▶ **YOUR TASK**:
Within the listing below, count the lines that have the string "text". Answer with that number only.

▶ **DATA**:

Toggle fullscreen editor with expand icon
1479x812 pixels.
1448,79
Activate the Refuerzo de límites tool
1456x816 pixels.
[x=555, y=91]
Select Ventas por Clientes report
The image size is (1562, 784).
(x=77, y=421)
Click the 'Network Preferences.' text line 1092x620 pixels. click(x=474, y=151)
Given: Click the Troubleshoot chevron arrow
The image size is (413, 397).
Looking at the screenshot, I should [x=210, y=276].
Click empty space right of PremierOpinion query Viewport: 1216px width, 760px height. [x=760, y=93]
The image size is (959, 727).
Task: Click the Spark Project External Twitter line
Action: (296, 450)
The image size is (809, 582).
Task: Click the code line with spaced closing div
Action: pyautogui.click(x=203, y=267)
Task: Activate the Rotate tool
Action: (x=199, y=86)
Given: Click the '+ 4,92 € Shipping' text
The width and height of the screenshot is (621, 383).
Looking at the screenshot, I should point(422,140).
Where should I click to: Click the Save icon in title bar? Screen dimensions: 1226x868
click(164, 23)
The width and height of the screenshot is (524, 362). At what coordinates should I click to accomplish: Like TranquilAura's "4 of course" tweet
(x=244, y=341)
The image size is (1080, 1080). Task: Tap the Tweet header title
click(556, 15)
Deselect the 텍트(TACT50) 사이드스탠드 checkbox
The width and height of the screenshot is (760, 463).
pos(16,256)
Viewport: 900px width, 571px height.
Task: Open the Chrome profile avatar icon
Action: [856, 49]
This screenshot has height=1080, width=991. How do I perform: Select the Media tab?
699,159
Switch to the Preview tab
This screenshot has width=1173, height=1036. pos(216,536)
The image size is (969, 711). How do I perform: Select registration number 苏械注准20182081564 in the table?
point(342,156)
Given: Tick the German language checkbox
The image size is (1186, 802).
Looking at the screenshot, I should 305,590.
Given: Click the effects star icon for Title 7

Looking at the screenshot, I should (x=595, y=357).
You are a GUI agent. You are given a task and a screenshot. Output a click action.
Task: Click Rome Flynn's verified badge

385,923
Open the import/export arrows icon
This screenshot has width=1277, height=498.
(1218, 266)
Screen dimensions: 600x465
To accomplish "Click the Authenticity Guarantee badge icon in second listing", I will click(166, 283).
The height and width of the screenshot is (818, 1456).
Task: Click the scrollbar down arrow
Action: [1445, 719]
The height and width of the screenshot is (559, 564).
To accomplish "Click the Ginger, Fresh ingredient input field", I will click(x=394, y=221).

▶ **EXPECTED ANSWER**:
2